- [THE EXERCISE]: Reproduce each of the records below verbatim, line for line, without changing anything.

- [RECORD EXCERPTS]:
· · · · ·

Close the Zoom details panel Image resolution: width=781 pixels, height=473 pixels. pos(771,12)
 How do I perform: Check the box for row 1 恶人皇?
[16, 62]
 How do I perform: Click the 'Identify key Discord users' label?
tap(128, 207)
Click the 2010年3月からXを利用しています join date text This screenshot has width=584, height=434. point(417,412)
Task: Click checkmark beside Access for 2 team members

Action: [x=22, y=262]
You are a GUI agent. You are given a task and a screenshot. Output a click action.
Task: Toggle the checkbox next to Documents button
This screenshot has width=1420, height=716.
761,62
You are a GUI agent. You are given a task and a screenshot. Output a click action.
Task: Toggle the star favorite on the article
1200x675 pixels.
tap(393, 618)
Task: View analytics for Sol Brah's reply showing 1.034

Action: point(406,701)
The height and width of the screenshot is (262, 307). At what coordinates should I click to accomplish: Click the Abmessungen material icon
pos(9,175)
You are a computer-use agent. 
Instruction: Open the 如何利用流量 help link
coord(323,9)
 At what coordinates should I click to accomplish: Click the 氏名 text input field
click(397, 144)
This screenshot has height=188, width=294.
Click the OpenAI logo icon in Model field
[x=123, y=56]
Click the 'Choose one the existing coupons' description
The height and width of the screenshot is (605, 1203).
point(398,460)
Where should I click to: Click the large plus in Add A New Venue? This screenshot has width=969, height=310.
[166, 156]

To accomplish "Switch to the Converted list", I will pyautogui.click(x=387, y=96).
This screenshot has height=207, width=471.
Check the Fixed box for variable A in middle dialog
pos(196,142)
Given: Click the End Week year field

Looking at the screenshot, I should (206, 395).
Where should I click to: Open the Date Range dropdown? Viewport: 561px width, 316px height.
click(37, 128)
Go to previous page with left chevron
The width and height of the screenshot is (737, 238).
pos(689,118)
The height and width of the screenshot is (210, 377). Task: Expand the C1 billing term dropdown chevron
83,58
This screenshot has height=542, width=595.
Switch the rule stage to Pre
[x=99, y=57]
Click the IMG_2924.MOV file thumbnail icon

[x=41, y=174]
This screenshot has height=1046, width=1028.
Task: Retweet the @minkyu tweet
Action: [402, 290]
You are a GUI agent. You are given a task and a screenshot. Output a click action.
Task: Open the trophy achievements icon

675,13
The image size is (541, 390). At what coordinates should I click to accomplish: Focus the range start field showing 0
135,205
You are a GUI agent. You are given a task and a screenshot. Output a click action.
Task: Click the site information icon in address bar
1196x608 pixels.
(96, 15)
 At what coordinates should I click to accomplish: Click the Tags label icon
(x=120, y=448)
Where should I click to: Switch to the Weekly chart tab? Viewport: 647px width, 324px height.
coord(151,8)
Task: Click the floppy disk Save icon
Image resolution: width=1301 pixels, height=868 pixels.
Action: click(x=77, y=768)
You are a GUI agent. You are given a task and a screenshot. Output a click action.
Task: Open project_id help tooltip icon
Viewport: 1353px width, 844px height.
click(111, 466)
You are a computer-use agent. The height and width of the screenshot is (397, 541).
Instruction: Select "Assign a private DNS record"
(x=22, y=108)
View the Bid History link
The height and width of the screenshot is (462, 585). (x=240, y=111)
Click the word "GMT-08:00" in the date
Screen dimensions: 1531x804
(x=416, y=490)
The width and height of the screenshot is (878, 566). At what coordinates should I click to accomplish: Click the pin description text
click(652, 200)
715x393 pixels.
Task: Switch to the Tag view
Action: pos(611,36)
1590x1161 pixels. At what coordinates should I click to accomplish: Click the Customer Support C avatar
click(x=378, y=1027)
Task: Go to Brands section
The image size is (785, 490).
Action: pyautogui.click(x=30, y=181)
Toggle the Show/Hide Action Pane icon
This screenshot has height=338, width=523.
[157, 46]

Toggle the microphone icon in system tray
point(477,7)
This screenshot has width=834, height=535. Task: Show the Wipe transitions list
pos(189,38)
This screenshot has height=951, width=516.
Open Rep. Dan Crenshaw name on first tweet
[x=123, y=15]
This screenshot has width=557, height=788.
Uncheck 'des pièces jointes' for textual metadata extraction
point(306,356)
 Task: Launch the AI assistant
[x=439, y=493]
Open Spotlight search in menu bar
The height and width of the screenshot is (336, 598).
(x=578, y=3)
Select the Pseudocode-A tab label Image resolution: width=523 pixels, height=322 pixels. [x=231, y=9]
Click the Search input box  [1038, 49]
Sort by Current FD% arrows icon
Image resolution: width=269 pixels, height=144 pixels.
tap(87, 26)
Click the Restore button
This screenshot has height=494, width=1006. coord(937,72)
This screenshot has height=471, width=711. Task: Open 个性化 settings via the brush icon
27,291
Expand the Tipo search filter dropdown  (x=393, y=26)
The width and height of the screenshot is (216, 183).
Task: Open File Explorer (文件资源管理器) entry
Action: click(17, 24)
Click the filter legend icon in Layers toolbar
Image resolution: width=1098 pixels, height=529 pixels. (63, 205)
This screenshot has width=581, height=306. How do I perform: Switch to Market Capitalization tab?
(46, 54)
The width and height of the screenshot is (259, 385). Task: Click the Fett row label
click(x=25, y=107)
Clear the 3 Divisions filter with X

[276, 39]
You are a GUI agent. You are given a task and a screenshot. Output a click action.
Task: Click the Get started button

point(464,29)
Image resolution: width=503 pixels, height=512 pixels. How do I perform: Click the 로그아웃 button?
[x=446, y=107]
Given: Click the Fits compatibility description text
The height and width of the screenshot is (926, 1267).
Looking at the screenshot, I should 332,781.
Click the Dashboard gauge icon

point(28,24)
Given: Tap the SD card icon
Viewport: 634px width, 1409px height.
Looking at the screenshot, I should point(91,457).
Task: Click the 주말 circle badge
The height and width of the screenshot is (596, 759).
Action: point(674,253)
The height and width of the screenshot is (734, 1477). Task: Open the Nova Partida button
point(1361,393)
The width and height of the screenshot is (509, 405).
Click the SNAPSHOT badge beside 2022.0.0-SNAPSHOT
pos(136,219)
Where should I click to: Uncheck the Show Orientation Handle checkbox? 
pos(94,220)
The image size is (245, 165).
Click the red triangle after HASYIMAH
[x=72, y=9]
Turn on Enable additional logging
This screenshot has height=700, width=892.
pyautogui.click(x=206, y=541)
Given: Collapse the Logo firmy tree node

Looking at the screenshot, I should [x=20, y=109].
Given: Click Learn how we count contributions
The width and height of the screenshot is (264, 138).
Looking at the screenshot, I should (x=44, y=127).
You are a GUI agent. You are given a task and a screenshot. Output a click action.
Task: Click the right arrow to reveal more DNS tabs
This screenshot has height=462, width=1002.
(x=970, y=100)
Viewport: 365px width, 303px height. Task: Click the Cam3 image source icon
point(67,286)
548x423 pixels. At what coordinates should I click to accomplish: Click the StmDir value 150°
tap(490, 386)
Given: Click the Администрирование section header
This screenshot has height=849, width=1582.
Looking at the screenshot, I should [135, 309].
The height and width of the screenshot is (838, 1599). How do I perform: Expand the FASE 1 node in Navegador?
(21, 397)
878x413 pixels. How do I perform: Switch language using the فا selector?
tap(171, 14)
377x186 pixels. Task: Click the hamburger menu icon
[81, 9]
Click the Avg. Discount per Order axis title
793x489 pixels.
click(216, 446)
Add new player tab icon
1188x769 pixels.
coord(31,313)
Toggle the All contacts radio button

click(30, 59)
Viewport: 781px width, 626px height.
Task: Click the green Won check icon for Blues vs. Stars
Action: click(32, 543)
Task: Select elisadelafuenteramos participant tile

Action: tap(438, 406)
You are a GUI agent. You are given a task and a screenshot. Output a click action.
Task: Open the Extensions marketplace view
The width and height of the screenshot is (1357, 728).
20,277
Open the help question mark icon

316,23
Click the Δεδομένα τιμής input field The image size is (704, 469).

· · · · ·

- [SOLUTION FOR THIS PROBLEM]:
Close the Zoom details panel Image resolution: width=781 pixels, height=473 pixels. pos(771,12)
 How do I perform: Check the box for row 1 恶人皇?
[16, 62]
 How do I perform: Click the 'Identify key Discord users' label?
tap(128, 207)
Click the 2010年3月からXを利用しています join date text This screenshot has width=584, height=434. point(417,412)
Task: Click checkmark beside Access for 2 team members

Action: [x=22, y=262]
You are a GUI agent. You are given a task and a screenshot. Output a click action.
Task: Toggle the checkbox next to Documents button
This screenshot has width=1420, height=716.
761,62
You are a GUI agent. You are given a task and a screenshot. Output a click action.
Task: Toggle the star favorite on the article
1200x675 pixels.
tap(393, 618)
Task: View analytics for Sol Brah's reply showing 1.034

Action: point(406,701)
The height and width of the screenshot is (262, 307). At what coordinates should I click to accomplish: Click the Abmessungen material icon
pos(9,175)
You are a computer-use agent. 
Instruction: Open the 如何利用流量 help link
coord(323,9)
 At what coordinates should I click to accomplish: Click the 氏名 text input field
click(397, 144)
This screenshot has height=188, width=294.
Click the OpenAI logo icon in Model field
[x=123, y=56]
Click the 'Choose one the existing coupons' description
The height and width of the screenshot is (605, 1203).
point(398,460)
Where should I click to: Click the large plus in Add A New Venue? This screenshot has width=969, height=310.
[166, 156]

To accomplish "Switch to the Converted list", I will pyautogui.click(x=387, y=96).
This screenshot has height=207, width=471.
Check the Fixed box for variable A in middle dialog
pos(196,142)
Given: Click the End Week year field

Looking at the screenshot, I should (206, 395).
Where should I click to: Open the Date Range dropdown? Viewport: 561px width, 316px height.
click(37, 128)
Go to previous page with left chevron
The width and height of the screenshot is (737, 238).
pos(689,118)
The height and width of the screenshot is (210, 377). Task: Expand the C1 billing term dropdown chevron
83,58
This screenshot has height=542, width=595.
Switch the rule stage to Pre
[x=99, y=57]
Click the IMG_2924.MOV file thumbnail icon

[x=41, y=174]
This screenshot has height=1046, width=1028.
Task: Retweet the @minkyu tweet
Action: [402, 290]
You are a GUI agent. You are given a task and a screenshot. Output a click action.
Task: Open the trophy achievements icon

675,13
The image size is (541, 390). At what coordinates should I click to accomplish: Focus the range start field showing 0
135,205
You are a GUI agent. You are given a task and a screenshot. Output a click action.
Task: Click the site information icon in address bar
1196x608 pixels.
(96, 15)
 At what coordinates should I click to accomplish: Click the Tags label icon
(x=120, y=448)
Where should I click to: Switch to the Weekly chart tab? Viewport: 647px width, 324px height.
coord(151,8)
Task: Click the floppy disk Save icon
Image resolution: width=1301 pixels, height=868 pixels.
Action: click(x=77, y=768)
You are a GUI agent. You are given a task and a screenshot. Output a click action.
Task: Open project_id help tooltip icon
Viewport: 1353px width, 844px height.
click(111, 466)
You are a computer-use agent. The height and width of the screenshot is (397, 541).
Instruction: Select "Assign a private DNS record"
(x=22, y=108)
View the Bid History link
The height and width of the screenshot is (462, 585). (x=240, y=111)
Click the word "GMT-08:00" in the date
Screen dimensions: 1531x804
(x=416, y=490)
The width and height of the screenshot is (878, 566). At what coordinates should I click to accomplish: Click the pin description text
click(652, 200)
715x393 pixels.
Task: Switch to the Tag view
Action: pos(611,36)
1590x1161 pixels. At what coordinates should I click to accomplish: Click the Customer Support C avatar
click(x=378, y=1027)
Task: Go to Brands section
The image size is (785, 490).
Action: pyautogui.click(x=30, y=181)
Toggle the Show/Hide Action Pane icon
This screenshot has height=338, width=523.
[157, 46]

Toggle the microphone icon in system tray
point(477,7)
This screenshot has width=834, height=535. Task: Show the Wipe transitions list
pos(189,38)
This screenshot has height=951, width=516.
Open Rep. Dan Crenshaw name on first tweet
[x=123, y=15]
This screenshot has width=557, height=788.
Uncheck 'des pièces jointes' for textual metadata extraction
point(306,356)
 Task: Launch the AI assistant
[x=439, y=493]
Open Spotlight search in menu bar
The height and width of the screenshot is (336, 598).
(x=578, y=3)
Select the Pseudocode-A tab label Image resolution: width=523 pixels, height=322 pixels. [x=231, y=9]
Click the Search input box  [1038, 49]
Sort by Current FD% arrows icon
Image resolution: width=269 pixels, height=144 pixels.
tap(87, 26)
Click the Restore button
This screenshot has height=494, width=1006. coord(937,72)
This screenshot has height=471, width=711. Task: Open 个性化 settings via the brush icon
27,291
Expand the Tipo search filter dropdown  (x=393, y=26)
The width and height of the screenshot is (216, 183).
Task: Open File Explorer (文件资源管理器) entry
Action: click(17, 24)
Click the filter legend icon in Layers toolbar
Image resolution: width=1098 pixels, height=529 pixels. (63, 205)
This screenshot has width=581, height=306. How do I perform: Switch to Market Capitalization tab?
(46, 54)
The width and height of the screenshot is (259, 385). Task: Click the Fett row label
click(x=25, y=107)
Clear the 3 Divisions filter with X

[276, 39]
You are a GUI agent. You are given a task and a screenshot. Output a click action.
Task: Click the Get started button

point(464,29)
Image resolution: width=503 pixels, height=512 pixels. How do I perform: Click the 로그아웃 button?
[x=446, y=107]
Given: Click the Fits compatibility description text
The height and width of the screenshot is (926, 1267).
Looking at the screenshot, I should 332,781.
Click the Dashboard gauge icon

point(28,24)
Given: Tap the SD card icon
Viewport: 634px width, 1409px height.
Looking at the screenshot, I should point(91,457).
Task: Click the 주말 circle badge
The height and width of the screenshot is (596, 759).
Action: point(674,253)
The height and width of the screenshot is (734, 1477). Task: Open the Nova Partida button
point(1361,393)
The width and height of the screenshot is (509, 405).
Click the SNAPSHOT badge beside 2022.0.0-SNAPSHOT
pos(136,219)
Where should I click to: Uncheck the Show Orientation Handle checkbox? 
pos(94,220)
The image size is (245, 165).
Click the red triangle after HASYIMAH
[x=72, y=9]
Turn on Enable additional logging
This screenshot has height=700, width=892.
pyautogui.click(x=206, y=541)
Given: Collapse the Logo firmy tree node

Looking at the screenshot, I should [x=20, y=109].
Given: Click Learn how we count contributions
The width and height of the screenshot is (264, 138).
Looking at the screenshot, I should (x=44, y=127).
You are a GUI agent. You are given a task and a screenshot. Output a click action.
Task: Click the right arrow to reveal more DNS tabs
This screenshot has height=462, width=1002.
(x=970, y=100)
Viewport: 365px width, 303px height. Task: Click the Cam3 image source icon
point(67,286)
548x423 pixels. At what coordinates should I click to accomplish: Click the StmDir value 150°
tap(490, 386)
Given: Click the Администрирование section header
This screenshot has height=849, width=1582.
Looking at the screenshot, I should [135, 309].
The height and width of the screenshot is (838, 1599). How do I perform: Expand the FASE 1 node in Navegador?
(21, 397)
878x413 pixels. How do I perform: Switch language using the فا selector?
tap(171, 14)
377x186 pixels. Task: Click the hamburger menu icon
[81, 9]
Click the Avg. Discount per Order axis title
793x489 pixels.
click(216, 446)
Add new player tab icon
1188x769 pixels.
coord(31,313)
Toggle the All contacts radio button

click(30, 59)
Viewport: 781px width, 626px height.
Task: Click the green Won check icon for Blues vs. Stars
Action: click(32, 543)
Task: Select elisadelafuenteramos participant tile

Action: tap(438, 406)
You are a GUI agent. You are given a task and a screenshot. Output a click action.
Task: Open the Extensions marketplace view
The width and height of the screenshot is (1357, 728).
20,277
Open the help question mark icon

316,23
Click the Δεδομένα τιμής input field The image size is (704, 469).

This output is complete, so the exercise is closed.